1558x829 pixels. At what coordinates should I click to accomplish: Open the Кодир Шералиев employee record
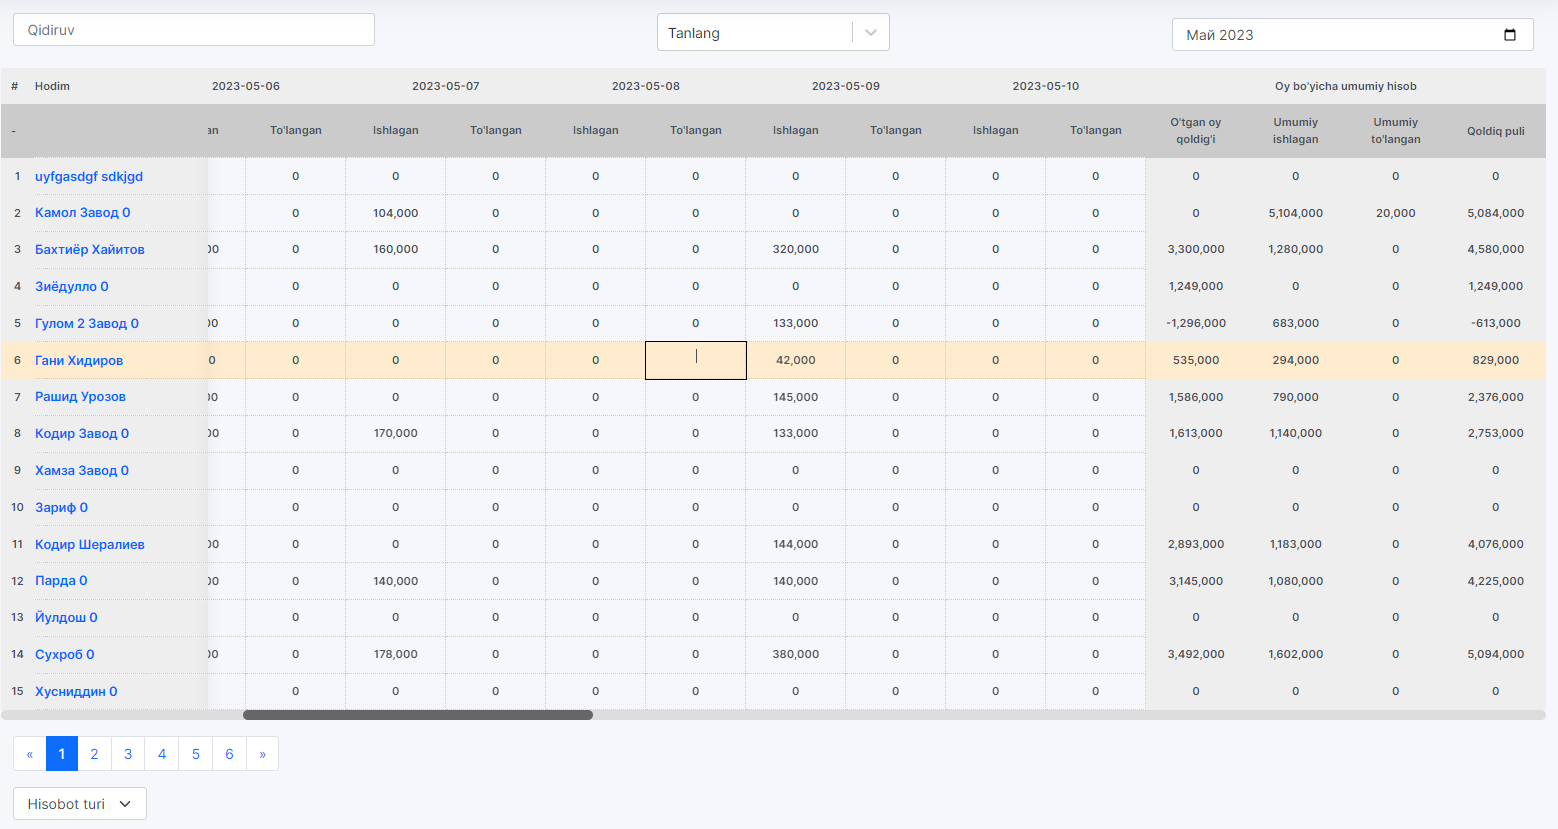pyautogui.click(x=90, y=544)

- - - - - - -

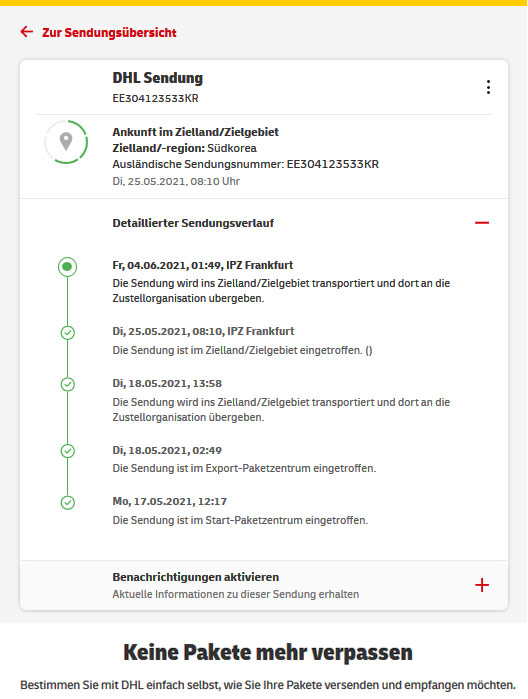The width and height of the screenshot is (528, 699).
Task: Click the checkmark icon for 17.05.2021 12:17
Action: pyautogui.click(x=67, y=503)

- - - - - - -

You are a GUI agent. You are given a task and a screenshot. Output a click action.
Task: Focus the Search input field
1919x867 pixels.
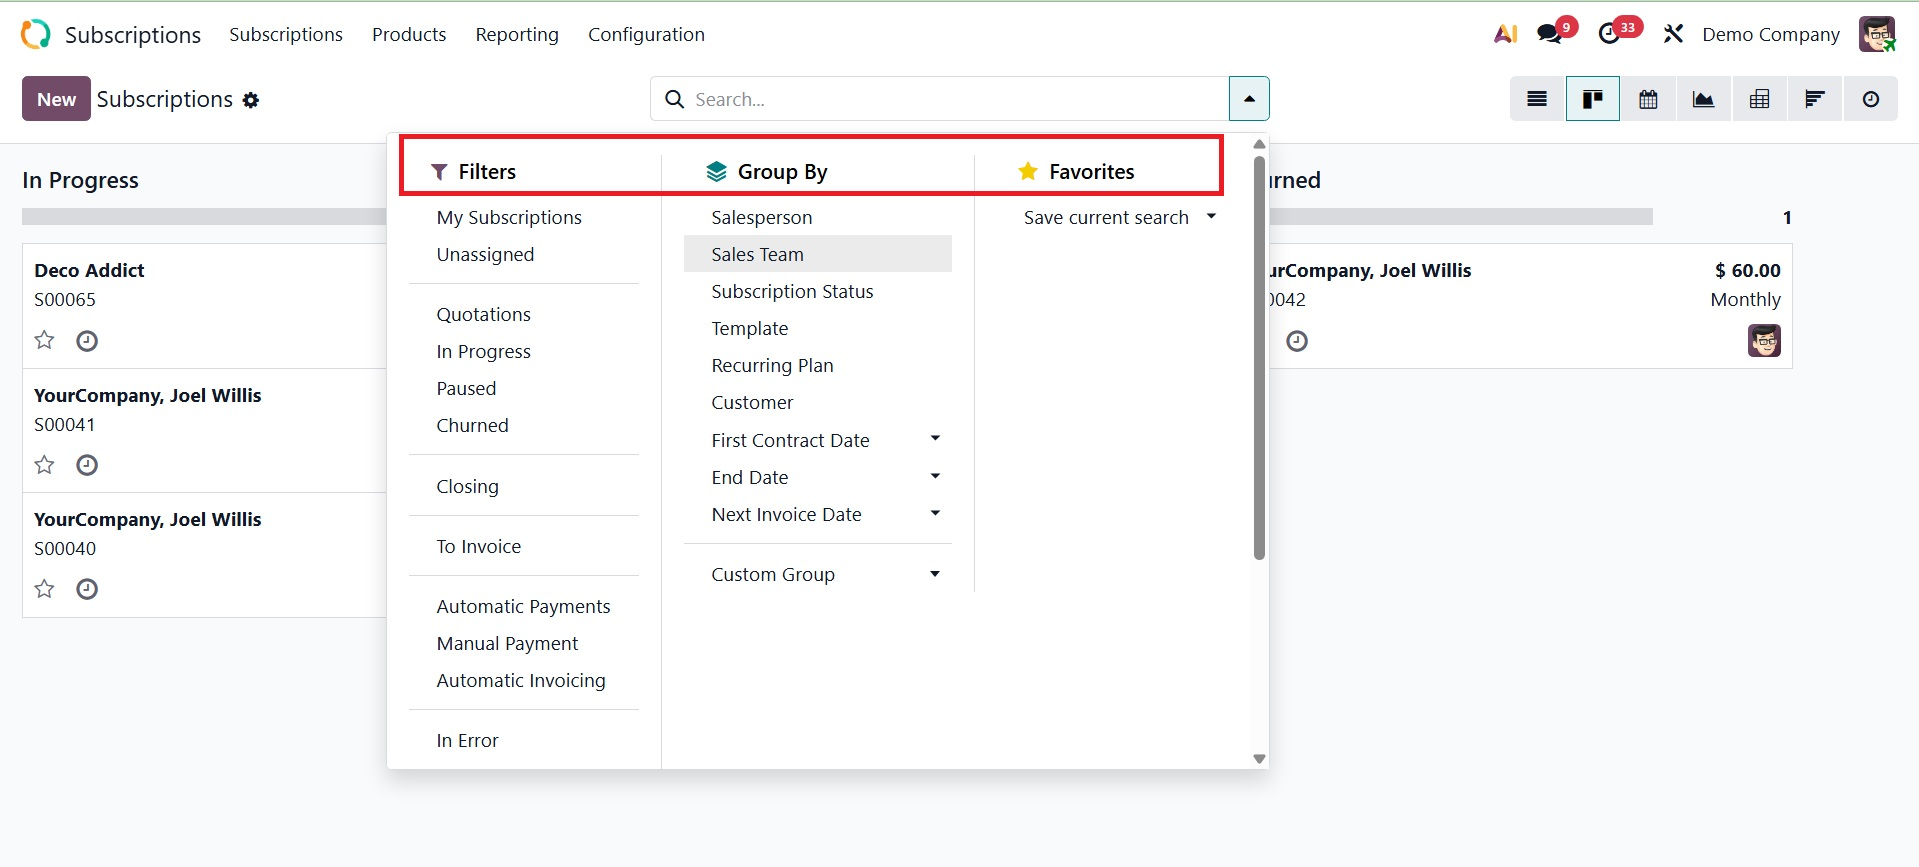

- - - - - - -

Activity:
Go back to the listing above. Copy word for word the lines from the one with "Task: Focus the Search input field" through the one with "1919x867 pixels.", and nothing more.

Answer box:
Task: Focus the Search input field
1919x867 pixels.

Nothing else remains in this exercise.